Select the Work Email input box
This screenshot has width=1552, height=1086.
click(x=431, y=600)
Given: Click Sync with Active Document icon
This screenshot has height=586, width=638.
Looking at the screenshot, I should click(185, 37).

---

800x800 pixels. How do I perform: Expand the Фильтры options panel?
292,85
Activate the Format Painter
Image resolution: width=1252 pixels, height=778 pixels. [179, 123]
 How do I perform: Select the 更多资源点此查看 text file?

---

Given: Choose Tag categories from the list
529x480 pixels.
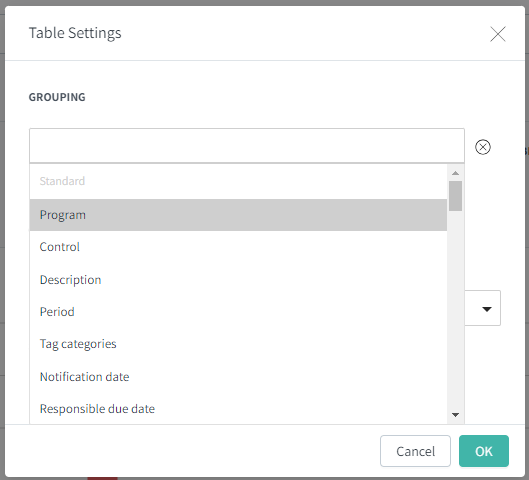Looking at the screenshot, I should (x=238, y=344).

◆ TRY IT
Scan the data above for the string "Given" and copy each line where it appears.

◆ EXERCISE RESPONSE
Given: Click Sync with Active Document icon
Given: Choose Tag categories from the list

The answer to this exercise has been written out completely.